Reproduce every line from the one containing "Advertise (80, 2533)" through the one containing "Home (544, 49)", both included, and scale each coordinate in the answers by 2.25, rounding to whole numbers with halves rounded up. Leave all other text in those lines unchanged.

Records from a data source:
##############################

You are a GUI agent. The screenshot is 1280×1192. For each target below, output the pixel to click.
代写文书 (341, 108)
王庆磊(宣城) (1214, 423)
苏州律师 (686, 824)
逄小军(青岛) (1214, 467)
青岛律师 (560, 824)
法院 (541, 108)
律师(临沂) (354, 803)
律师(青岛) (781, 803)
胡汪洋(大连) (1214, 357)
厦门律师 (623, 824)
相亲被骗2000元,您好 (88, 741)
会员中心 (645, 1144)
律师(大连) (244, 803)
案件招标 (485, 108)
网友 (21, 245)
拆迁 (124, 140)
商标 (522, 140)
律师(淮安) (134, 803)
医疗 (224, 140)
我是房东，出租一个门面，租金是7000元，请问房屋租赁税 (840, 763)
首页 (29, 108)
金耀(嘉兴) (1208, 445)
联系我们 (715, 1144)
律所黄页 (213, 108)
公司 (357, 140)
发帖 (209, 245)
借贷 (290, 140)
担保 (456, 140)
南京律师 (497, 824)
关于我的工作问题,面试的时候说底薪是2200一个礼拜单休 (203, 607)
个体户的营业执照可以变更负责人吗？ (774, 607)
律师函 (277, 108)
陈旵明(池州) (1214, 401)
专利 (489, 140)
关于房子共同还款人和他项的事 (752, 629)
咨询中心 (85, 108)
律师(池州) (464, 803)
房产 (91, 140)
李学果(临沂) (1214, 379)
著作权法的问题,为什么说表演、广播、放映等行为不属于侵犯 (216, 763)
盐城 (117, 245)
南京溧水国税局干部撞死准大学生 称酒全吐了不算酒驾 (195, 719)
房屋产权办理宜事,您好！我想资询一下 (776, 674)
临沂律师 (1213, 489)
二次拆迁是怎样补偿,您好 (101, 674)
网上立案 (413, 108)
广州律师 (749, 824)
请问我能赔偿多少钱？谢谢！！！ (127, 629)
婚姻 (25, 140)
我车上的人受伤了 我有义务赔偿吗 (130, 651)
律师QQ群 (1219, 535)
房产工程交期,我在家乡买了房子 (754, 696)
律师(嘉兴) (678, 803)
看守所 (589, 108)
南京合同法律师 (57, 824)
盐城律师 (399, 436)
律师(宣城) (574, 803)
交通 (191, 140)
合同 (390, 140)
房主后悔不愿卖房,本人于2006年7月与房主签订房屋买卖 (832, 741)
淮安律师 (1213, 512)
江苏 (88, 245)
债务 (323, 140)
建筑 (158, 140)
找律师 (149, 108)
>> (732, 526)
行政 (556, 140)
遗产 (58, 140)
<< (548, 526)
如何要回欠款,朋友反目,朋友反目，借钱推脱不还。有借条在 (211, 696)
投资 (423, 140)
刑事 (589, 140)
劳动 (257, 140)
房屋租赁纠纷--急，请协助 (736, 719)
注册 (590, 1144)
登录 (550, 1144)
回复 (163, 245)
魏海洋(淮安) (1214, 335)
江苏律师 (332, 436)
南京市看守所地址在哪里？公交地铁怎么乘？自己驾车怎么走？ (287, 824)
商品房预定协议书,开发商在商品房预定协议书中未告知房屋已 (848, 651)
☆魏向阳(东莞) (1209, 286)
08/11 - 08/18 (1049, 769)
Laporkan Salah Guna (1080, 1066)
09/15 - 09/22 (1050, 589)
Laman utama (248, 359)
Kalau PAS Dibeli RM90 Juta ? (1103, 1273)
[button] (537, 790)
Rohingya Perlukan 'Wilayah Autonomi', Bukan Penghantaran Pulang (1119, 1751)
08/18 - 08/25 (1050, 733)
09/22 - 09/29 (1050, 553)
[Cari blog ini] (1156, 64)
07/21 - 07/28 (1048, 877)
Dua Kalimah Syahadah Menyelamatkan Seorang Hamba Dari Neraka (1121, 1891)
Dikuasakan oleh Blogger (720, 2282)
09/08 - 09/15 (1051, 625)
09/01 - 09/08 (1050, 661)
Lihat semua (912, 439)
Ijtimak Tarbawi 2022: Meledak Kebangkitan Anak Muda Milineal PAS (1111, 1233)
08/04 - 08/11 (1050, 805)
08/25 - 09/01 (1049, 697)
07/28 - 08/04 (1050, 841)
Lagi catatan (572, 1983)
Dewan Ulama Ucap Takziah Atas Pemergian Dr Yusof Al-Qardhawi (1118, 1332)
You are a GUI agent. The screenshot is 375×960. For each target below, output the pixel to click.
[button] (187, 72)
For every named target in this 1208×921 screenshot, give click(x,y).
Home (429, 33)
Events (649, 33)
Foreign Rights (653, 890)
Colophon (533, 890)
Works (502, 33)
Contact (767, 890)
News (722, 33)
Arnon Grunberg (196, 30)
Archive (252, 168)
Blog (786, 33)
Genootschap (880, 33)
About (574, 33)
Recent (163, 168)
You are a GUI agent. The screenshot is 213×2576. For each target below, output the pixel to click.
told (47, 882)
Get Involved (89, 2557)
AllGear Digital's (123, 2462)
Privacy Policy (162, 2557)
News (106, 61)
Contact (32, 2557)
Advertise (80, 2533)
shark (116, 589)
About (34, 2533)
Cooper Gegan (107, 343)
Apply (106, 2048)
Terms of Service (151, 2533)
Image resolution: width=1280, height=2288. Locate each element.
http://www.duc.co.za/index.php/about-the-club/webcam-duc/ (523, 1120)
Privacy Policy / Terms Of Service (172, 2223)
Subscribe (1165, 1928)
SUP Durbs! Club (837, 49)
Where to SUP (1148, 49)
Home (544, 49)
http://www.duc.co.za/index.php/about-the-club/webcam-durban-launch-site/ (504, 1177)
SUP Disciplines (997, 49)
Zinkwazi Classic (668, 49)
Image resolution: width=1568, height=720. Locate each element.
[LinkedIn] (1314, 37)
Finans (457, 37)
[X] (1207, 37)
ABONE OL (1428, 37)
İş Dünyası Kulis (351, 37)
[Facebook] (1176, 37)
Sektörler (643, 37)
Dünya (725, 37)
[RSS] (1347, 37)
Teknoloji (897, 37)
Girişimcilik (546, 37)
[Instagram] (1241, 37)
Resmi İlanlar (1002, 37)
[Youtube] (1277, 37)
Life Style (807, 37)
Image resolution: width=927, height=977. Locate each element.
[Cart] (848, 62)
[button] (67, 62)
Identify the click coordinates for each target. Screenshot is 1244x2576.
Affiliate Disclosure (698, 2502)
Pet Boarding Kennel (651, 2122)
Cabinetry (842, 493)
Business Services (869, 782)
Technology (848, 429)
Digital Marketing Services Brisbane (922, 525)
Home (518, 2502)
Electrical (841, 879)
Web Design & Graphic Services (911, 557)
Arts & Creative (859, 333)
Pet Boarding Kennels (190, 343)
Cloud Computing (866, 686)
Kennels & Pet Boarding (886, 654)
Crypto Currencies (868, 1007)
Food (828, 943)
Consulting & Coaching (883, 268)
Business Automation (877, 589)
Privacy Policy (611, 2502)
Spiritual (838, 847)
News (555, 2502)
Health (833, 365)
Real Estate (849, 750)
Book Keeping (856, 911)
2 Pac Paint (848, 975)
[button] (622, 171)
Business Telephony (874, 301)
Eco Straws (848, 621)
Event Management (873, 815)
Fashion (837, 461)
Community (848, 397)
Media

##############################

WRITTEN SOLUTION:
Advertise (180, 5699)
shark (261, 1325)
About (77, 5699)
Cooper Gegan (241, 772)
Apply (239, 4608)
Terms of Service (340, 5699)
Image resolution: width=1280, height=2288. Locate each element.
http://www.duc.co.za/index.php/about-the-club/webcam-duc/ (1177, 2520)
Privacy Policy / Terms Of Service (387, 5002)
Subscribe (2621, 4338)
SUP Durbs! Club (1883, 110)
Where to SUP (2583, 110)
Home (1224, 110)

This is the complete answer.